_What you will do:_ Once the line with "This screenshot has width=1107, height=1102." has been located in the records below, set down that line and all subsequent lines exactly, omitting the pictures.

_Data to examine:_
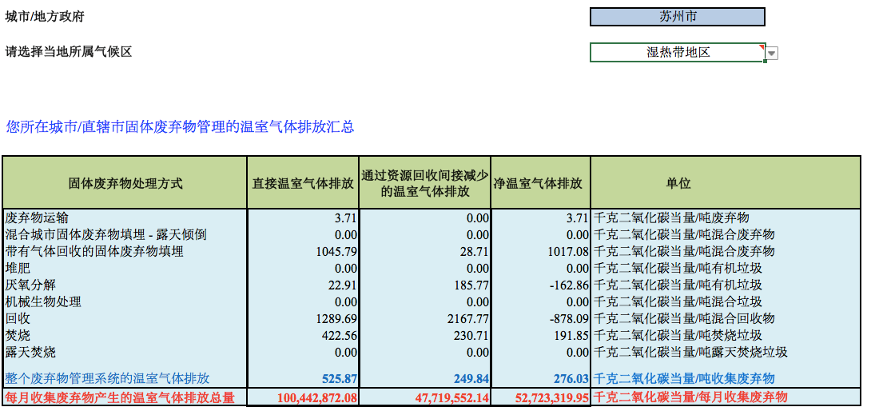Select the 单位 header cell

pyautogui.click(x=678, y=183)
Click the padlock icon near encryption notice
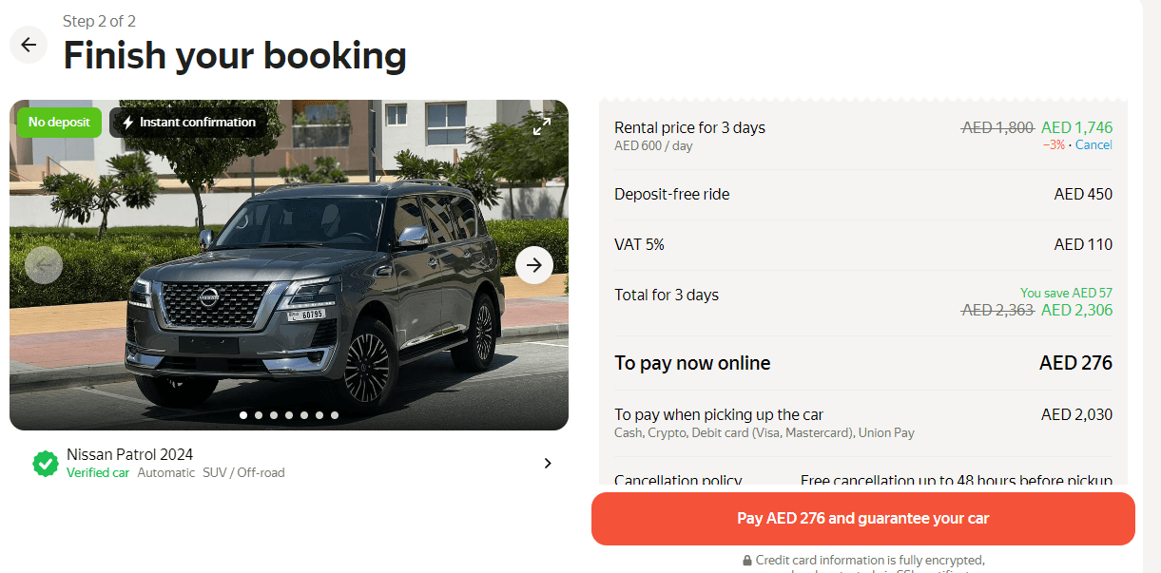The width and height of the screenshot is (1161, 573). coord(747,560)
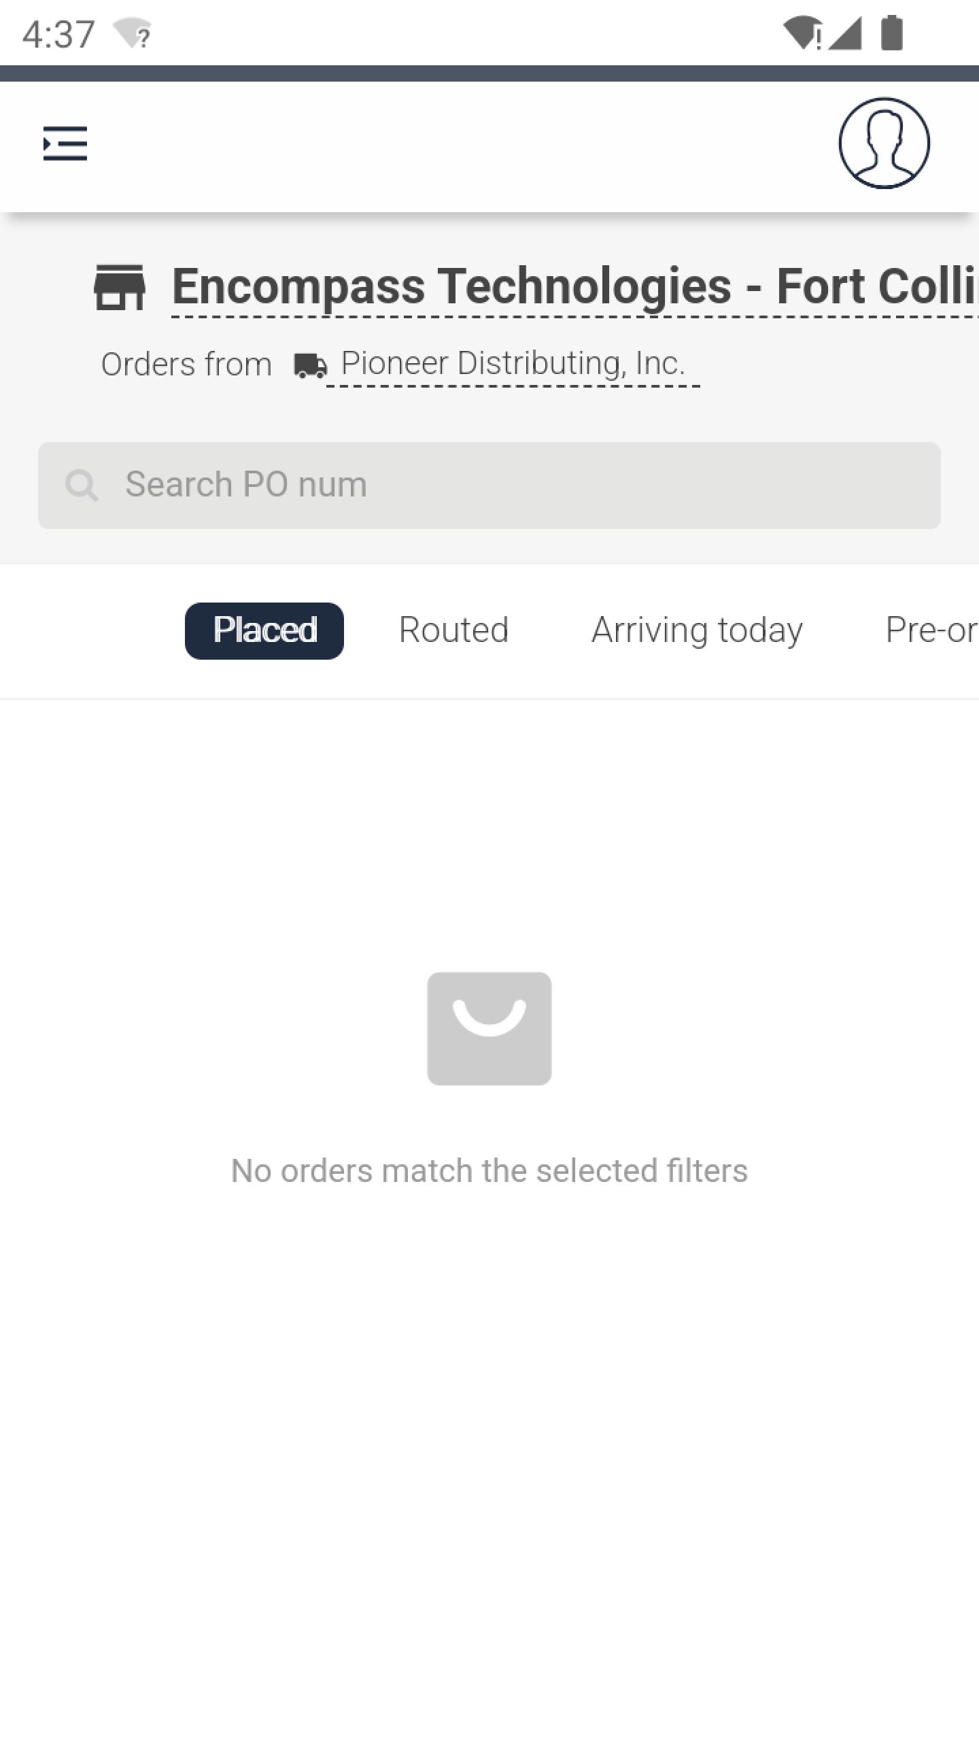Click the delivery truck icon
The width and height of the screenshot is (979, 1741).
(x=310, y=365)
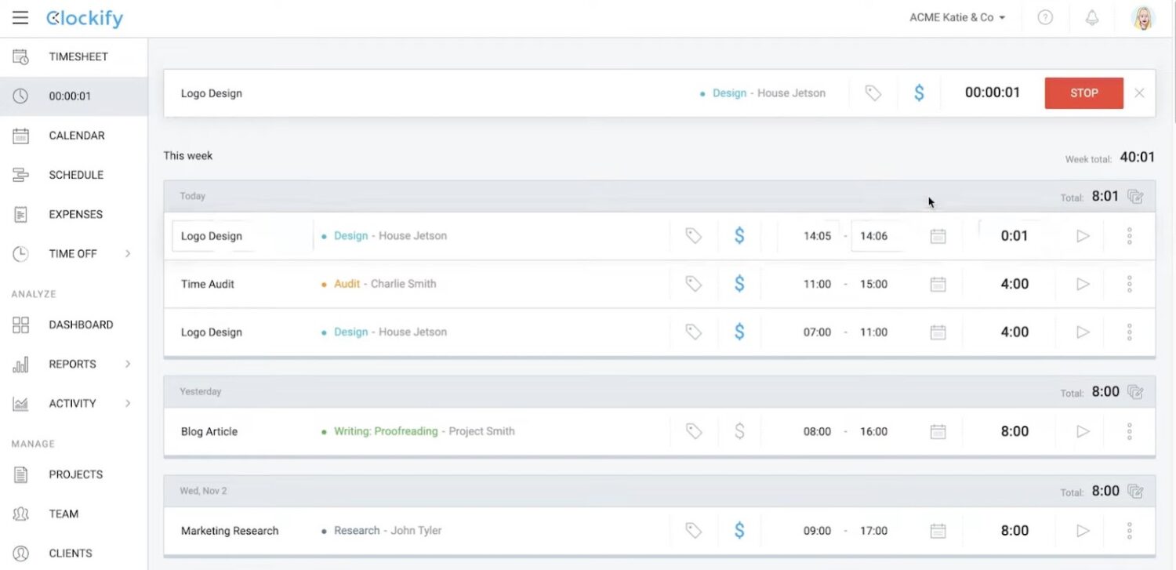Open the tag picker for the running timer

click(x=873, y=93)
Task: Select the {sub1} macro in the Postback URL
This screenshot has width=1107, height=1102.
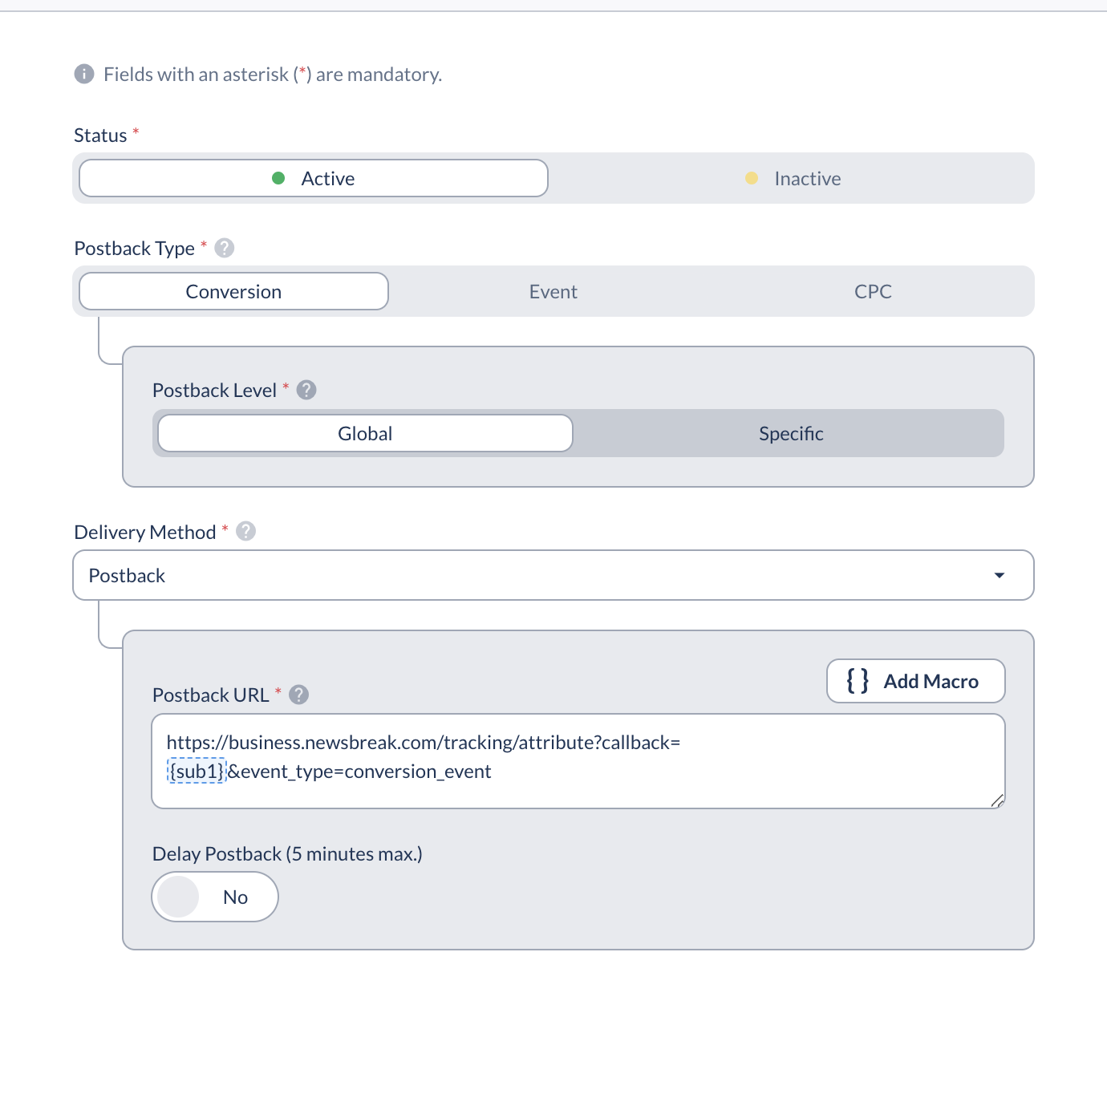Action: (195, 772)
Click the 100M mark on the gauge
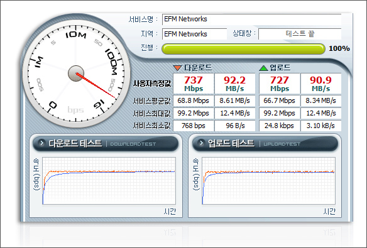 pyautogui.click(x=111, y=62)
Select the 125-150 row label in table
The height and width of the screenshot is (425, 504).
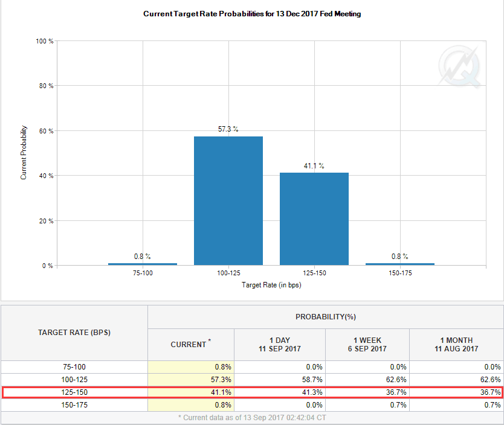coord(74,392)
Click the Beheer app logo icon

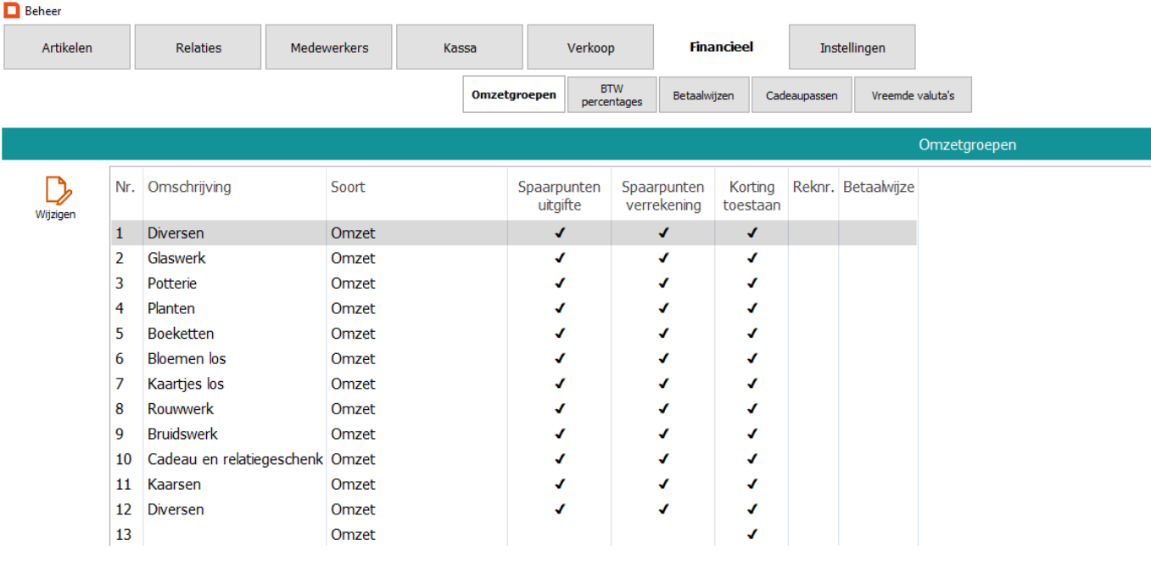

_Solution:_
This screenshot has width=1107, height=1102.
Action: (195, 772)
Click the 100M mark on the gauge
 pyautogui.click(x=111, y=62)
Select the 125-150 row label in table
The height and width of the screenshot is (425, 504).
coord(74,392)
Click the Beheer app logo icon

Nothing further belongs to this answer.